ミステリファンのための名曲集

ミステリなんですよ、ミステリ。歌の世界でのミステリ。

“歌の世界でのミステリ”と言えば、以前にも紹介したカナダのバンド、Nickelbackの「Someday」のPVがミステリマニアの間では有名ですよね。
このPVは驚愕のエンディングを迎えることで、それまでPV内のあちこちで巧妙に提示されていた伏線の数々がキレイに回収されていくのです。
「すべての手がかりはあらかじめ提示されていなければならない」といった、ミステリの形式美に則った作品なんです。

このNickelbackというバンドには、他にも名作PVが多くあり、そのなかでも「Savin' me」という曲では、これまた、ミステリとしての形式美に則った作品に仕上がっています。
どうですか、これ
「Some day」の場合は、あくまでラストでの真相に驚愕させようと、そこに焦点を集約させた“一発ネタ”であるのに対して、この「Savin me」の場合、

  • 冒頭で提出される「謎」
    (主人公の交通事故を予見したかのような不審な男)
  • 新たな「謎」の提示
    (突然に不審な行動を取り始める主人公)
  • ますます深まる「謎」
    (頭の上に浮かんでいるデジタル数字)
  • さらに「謎」を呼ぶ「謎」
    (自分にだけデジタル数字がない)
  • 徐々に明らかになっていく「真相」
    (救急車で運ばれる老婆)
  • ラストシーンで一気にカタルシス
    (……(自粛)……)

と、謎解きを主流にしているのですね。
そして、驚愕のラストへと一気に収束していくクライマックスには、もう言葉を失ってしまうほどの見事さなのでした。
まさにミステリの王道を行く正統派。
そのあまりの出来栄えゆえに、「PV」というよりも良質の短篇映画を観たような、そんな気さえさせられる名作なのでした。

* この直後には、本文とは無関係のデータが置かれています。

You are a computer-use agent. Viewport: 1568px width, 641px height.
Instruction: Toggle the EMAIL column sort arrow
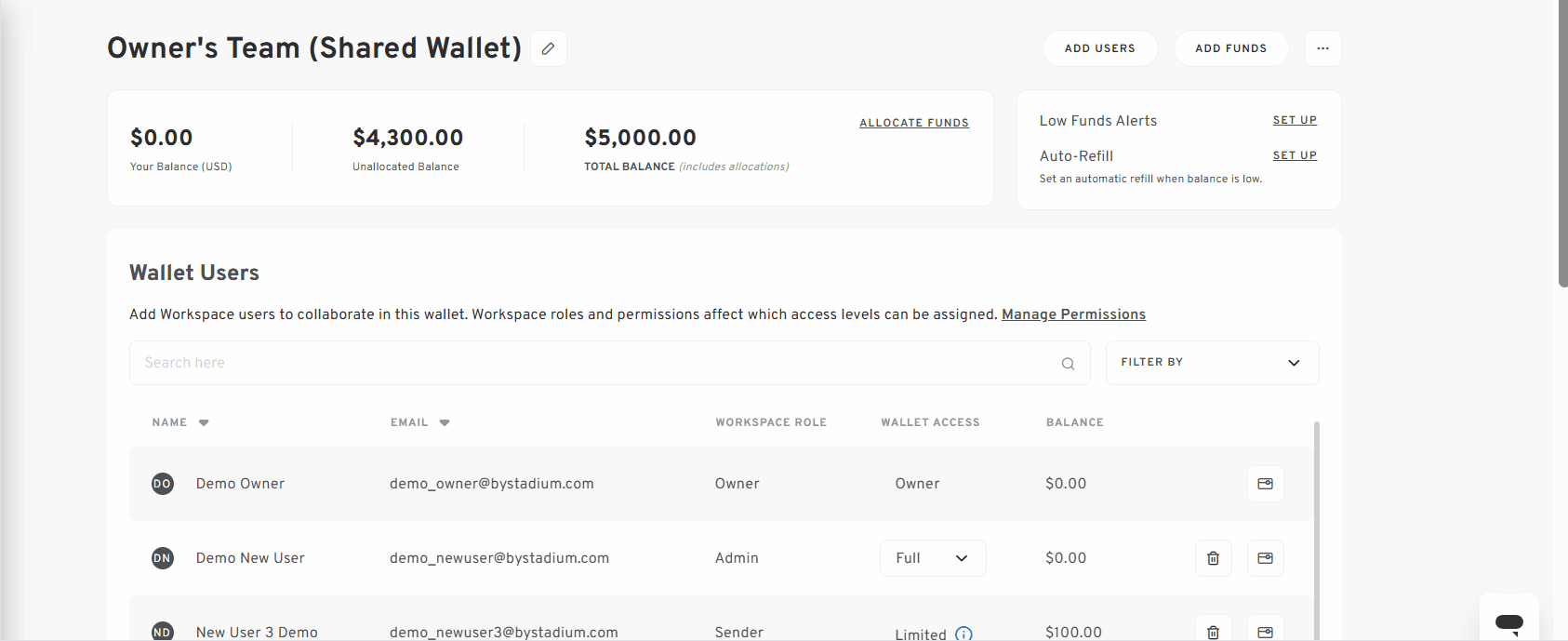(x=444, y=422)
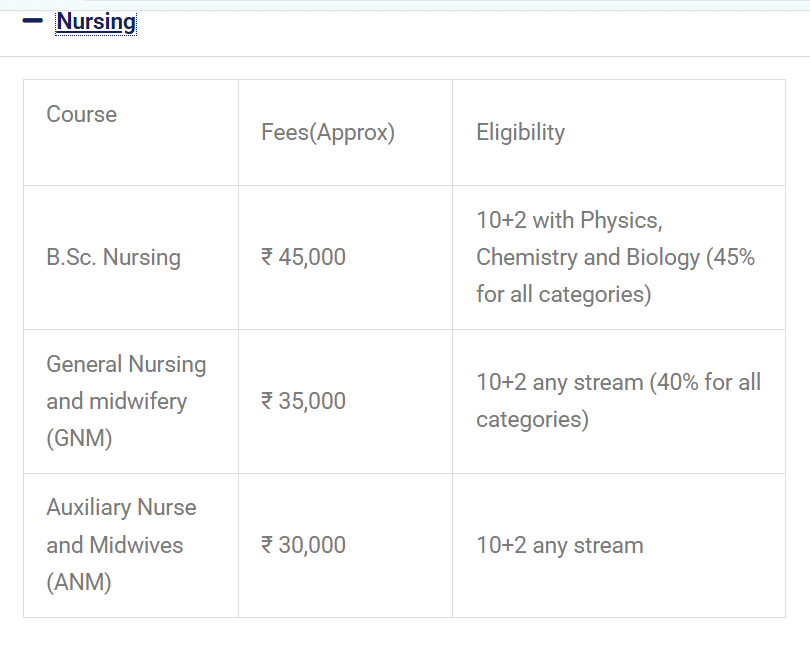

あとはやはりOasisの「Stand by me」も“正統派のミステリコードに則ったPV”として、外すことはできません。

商店に押し入る強盗、走り回る救急車、どなりあう人々、車上荒らし、女性や老女への暴行、子どもの誘拐……と、実に治安状態の悪い街の様子が断片的に映し出されていきます。
ところが、一見すると街の様子を映しだしているだけだと思われたそこかしこに、実はずっと伏線が張られてあったのですね。
無意味としか思えなかった数々の断片が徐々に集約されていき、ラストでその意味が判ると、それまで見えていた街の景色が一変、180度変わって見えるという、まるでシベリア少女鉄道を観ているかのような作品なのですね。
ただ一度観ただけではよく判らない、二度三度観ていかないと、いったい何が起こっているのか、どうなってしまったのかが判らないという大変難易度の高い作品とも言えるでしょう。
(自分が判らなかっただけに……えへへ)

“歌の世界のミステリ”と言えば、このように映画のようなストーリー仕立てのPVが多かったのですが、“歌詞そのものがミステリとして成り立っている”作品もあるのです。
それがBUMP OF CHICKENの「K」なんですね。

ミステリの世界では、“ラスト1行で落とす”名作が多くありますよね。
例えば、ここ最近の有名なものとして乾くるみの『イニシエーション・ラブ』とか。
このBUMP OF CHICKENの「K」は、“歌詞のラスト1行”で、見事に、きれいに、ストンと落としてくれるんです。
その落とすための伏線が、実はあらかじめ堂々と示されているのですが、そのあまりの“堂々ぶり”にリスナーはそれが伏線であるとはまったく気づかされません。
しかし、実は最後の1行でその伏線がスッと回収されていくのです。
あまりにさりげなく回収されるので、当初はまったく意味が判らないかもしれません。
しかし、その“あらかじめ提示されていた伏線”に気がつくと「うわー、ヤラレタァァァ!」と絶叫してしまうこと間違いナシの名作なんです。
実に美しいミステリの形式になっていますね、この歌詞は。

ただ、ぼくの場合は曲の途中で号泣してしまい、別の意味で落とされてしまいます。
今日久しぶりにこの曲を聴いたら、やっぱり泣いちゃいましたよ。
涙と鼻水で部屋中が大洪水です(きたない)。

ところでこの「K」のYoutubeの動画、その世界観をうまくあらわしていて、実に見事な作品なのですが、これ、PVではないのですよね。
いわゆる「職人」といわれる一般人が製作してYoutubeに勝手にアップされたものなんです。
いやー、「PVだよ、これ」と言われても疑問に思わないほどのその完成度。
この曲がこの絵と合わさることで、余計にヤバ度がアップです。